There are several investors who invested in technology schemes at the height of the dotcom bubble in 2000. Suffice to say most have not recovered their initial investment even after four years as the net asset value of most schemes are way below their par value. Generally, fund houses launch sectoral schemes only when the valuations in the sector are peaking. Look, for instance, at tech schemes that were launched in 2000. Most of them were launched during February and March in that year.
In April, the markets started tanking! Very few fund houses launch a sector fund when the stocks are not doing well, for the very simple reason that no investor will invest in it.
Given the fundamental reality, investors in sector funds need to take a long-term view unlike in the case of an ordinary diversified equity fund. This is because every sector has its ups and downs - we are not talking cyclicals here. So, wait out the downturn. It could take six months or even two years, but wait it out. That sector will come out tops again.
Let us talk about risk factors now. Volatility in sector funds is much higher than in the case of other funds. In its latest issue, Value Research, a mutual fund tracker, has done a cover story on sector funds. Its analysis has said, "Volatility (of sector fund returns) tends to be in the range of 8.5 to 11, while that of diversified equity funds ranges from around five to nine with the bulk of funds below seven."
The article adds, "Sector funds can sound quite attractive, but their high volatility means that your returns can jump around severely.
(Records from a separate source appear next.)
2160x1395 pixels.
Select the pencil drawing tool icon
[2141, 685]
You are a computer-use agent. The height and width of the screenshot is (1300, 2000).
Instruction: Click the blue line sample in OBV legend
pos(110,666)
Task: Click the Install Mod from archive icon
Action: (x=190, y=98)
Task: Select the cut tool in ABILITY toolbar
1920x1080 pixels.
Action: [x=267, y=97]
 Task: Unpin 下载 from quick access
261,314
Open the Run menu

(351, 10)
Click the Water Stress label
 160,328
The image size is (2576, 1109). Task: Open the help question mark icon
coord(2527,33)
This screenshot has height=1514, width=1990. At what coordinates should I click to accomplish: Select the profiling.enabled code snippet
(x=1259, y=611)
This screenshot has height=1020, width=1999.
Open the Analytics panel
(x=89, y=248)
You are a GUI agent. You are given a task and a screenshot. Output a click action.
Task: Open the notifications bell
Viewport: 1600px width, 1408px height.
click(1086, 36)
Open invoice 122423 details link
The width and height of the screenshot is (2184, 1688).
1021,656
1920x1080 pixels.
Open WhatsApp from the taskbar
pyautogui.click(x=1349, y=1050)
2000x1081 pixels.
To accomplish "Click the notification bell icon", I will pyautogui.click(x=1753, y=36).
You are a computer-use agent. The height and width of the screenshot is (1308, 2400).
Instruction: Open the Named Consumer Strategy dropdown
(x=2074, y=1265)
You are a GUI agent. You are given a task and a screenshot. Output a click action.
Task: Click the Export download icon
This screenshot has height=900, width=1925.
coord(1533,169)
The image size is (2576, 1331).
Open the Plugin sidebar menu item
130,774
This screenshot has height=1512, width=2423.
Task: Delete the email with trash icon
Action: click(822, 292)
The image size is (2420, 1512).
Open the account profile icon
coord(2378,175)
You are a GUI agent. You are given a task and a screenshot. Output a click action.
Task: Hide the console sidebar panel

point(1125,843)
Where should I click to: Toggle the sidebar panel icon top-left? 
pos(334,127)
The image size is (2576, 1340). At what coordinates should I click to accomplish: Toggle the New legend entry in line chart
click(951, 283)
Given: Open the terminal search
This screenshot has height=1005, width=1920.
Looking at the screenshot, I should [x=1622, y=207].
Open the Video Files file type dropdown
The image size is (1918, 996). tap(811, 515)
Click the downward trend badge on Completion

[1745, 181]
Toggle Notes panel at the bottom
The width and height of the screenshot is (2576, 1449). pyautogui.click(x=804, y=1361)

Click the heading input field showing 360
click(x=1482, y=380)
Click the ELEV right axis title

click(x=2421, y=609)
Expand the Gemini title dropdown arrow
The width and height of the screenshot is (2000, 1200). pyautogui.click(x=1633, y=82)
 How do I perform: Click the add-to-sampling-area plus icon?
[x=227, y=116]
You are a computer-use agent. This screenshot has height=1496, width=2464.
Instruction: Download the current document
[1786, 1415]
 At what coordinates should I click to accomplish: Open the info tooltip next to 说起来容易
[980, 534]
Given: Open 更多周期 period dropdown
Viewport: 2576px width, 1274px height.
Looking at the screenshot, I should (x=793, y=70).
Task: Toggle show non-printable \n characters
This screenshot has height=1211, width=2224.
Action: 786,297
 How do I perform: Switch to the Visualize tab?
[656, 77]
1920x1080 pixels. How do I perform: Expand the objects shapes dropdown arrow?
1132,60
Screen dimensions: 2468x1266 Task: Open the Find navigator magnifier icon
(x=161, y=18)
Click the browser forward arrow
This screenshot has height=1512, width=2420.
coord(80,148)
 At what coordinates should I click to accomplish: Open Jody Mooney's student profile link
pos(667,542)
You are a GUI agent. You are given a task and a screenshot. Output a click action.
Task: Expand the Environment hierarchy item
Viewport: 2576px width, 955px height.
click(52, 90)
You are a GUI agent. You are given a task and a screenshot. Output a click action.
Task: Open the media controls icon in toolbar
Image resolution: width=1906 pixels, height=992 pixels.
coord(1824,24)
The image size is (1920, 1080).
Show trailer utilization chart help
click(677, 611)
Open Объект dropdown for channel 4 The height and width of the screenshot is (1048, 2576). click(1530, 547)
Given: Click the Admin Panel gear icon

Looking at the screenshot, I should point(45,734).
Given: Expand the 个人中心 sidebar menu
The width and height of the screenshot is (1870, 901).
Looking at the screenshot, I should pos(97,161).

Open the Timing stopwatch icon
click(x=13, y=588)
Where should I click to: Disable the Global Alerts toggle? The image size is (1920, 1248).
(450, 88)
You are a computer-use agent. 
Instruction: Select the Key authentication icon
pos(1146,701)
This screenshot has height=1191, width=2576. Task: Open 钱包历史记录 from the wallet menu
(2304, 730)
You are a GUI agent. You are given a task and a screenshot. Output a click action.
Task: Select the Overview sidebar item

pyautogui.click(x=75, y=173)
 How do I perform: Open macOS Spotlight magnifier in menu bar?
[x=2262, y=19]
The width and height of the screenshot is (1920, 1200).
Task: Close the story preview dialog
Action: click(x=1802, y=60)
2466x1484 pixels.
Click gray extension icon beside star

Is the ride worth it? The simple answer to this question is `No.'
But if you are hell-bent on investing in a sectoral fund, take some simple precautions. If possible, avoid investing in the initial public offering (IPO).
Or, if you have to, check out all the stocks in that sector and track their prices over the last one month. If there has been substantial appreciation of the prices (say, 40 per cent or more) then give the IPO a miss.
Look instead for a sector fund that has been around for some time. That sector may not be doing well for some reason. Find out what the factors are - is it external or internal and the chances of it getting resolved in the near or medium future.
An ongoing example of this is metal stocks. Metal stocks are all the rage now, and they still are - but there seems to be a temporary correction, owing to hedge funds selling on the LME and demand from China cooling down.
Both are temporary phenomenon and you would not be wrong in remaining invested in metal stocks. If the sector is doing well, check out the NAVs - how much they have appreciated over the previous month and then invest in it.
While investing in a mutual fund follow almost the same rules that you would while investing in a stock - only advantage is that the fund manager is churning his portfolio for you - so the risk is much lesser.
The one-way street
- Generally, fund houses launch sectoral schemes only when the valuations in the sector are peaking.
- Very few fund houses launch a sector fund when the stocks are not doing well. Investors in sectoral funds need to take a long-term view, weather the ups and downs in the sector and wait it out.
- Volatility in sector funds is much higher than in the case of other funds.
- Avoid investing in the initial public offerings of sectoral funds.
- Look instead for a fund that has been around for some time.